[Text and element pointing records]
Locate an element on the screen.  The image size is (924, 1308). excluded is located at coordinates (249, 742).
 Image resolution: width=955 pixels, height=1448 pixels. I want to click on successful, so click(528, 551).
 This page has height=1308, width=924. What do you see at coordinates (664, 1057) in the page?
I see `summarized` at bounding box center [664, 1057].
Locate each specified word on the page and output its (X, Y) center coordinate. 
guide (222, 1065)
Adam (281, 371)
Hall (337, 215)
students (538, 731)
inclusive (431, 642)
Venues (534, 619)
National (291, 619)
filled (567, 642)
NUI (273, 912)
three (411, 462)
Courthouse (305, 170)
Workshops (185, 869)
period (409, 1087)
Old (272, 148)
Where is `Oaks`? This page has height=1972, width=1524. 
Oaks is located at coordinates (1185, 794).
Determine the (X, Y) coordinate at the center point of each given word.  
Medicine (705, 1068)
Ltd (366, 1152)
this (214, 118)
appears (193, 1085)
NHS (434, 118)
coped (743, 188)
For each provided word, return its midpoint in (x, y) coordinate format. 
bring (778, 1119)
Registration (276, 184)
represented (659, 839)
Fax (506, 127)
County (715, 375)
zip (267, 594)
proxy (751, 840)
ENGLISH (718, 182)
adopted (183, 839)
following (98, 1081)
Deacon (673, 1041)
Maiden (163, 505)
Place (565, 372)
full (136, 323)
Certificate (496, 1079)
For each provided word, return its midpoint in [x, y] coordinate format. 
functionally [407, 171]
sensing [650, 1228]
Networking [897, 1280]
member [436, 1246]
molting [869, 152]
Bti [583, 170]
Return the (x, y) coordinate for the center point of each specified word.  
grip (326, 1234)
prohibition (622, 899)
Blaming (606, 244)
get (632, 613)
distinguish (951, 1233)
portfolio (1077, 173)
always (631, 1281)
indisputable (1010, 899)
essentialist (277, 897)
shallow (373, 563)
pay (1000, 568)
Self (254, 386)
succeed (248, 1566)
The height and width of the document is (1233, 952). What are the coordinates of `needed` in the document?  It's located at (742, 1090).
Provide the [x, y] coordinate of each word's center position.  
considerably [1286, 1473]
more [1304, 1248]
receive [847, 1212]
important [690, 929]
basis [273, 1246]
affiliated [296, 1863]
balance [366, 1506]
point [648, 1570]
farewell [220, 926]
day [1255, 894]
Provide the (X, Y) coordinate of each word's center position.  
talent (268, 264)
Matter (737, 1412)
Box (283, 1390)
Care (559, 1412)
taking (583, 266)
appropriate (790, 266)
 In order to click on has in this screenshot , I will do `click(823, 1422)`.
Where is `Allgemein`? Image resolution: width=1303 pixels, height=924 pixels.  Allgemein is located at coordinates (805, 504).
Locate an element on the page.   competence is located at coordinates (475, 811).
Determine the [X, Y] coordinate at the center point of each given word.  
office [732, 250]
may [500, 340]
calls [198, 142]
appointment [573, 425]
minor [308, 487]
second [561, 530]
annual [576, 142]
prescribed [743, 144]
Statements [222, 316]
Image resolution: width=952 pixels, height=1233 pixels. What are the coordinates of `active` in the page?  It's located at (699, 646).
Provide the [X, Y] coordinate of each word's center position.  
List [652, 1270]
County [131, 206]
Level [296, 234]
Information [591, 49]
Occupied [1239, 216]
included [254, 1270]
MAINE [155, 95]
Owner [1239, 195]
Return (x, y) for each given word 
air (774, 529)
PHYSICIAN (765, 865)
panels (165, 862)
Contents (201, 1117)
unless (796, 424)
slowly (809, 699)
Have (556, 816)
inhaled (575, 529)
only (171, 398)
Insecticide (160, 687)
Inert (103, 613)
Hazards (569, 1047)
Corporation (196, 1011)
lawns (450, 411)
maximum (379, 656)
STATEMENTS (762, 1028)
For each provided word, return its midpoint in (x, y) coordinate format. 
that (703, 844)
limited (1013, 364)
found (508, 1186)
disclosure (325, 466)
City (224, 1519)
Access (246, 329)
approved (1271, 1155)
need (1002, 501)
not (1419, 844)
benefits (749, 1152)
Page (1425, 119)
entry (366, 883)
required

Problem description: Format the lines from the start of the records through the line containing "Hall (337, 215)" as a numbered list, omitting any blank lines.

Written response:
1. Locate an element on the screen.  The image size is (924, 1308). excluded is located at coordinates (249, 742).
2.  Image resolution: width=955 pixels, height=1448 pixels. I want to click on successful, so click(528, 551).
3.  This page has height=1308, width=924. What do you see at coordinates (664, 1057) in the page?
4. I see `summarized` at bounding box center [664, 1057].
5. Locate each specified word on the page and output its (X, Y) center coordinate. 
6. guide (222, 1065)
7. Adam (281, 371)
8. Hall (337, 215)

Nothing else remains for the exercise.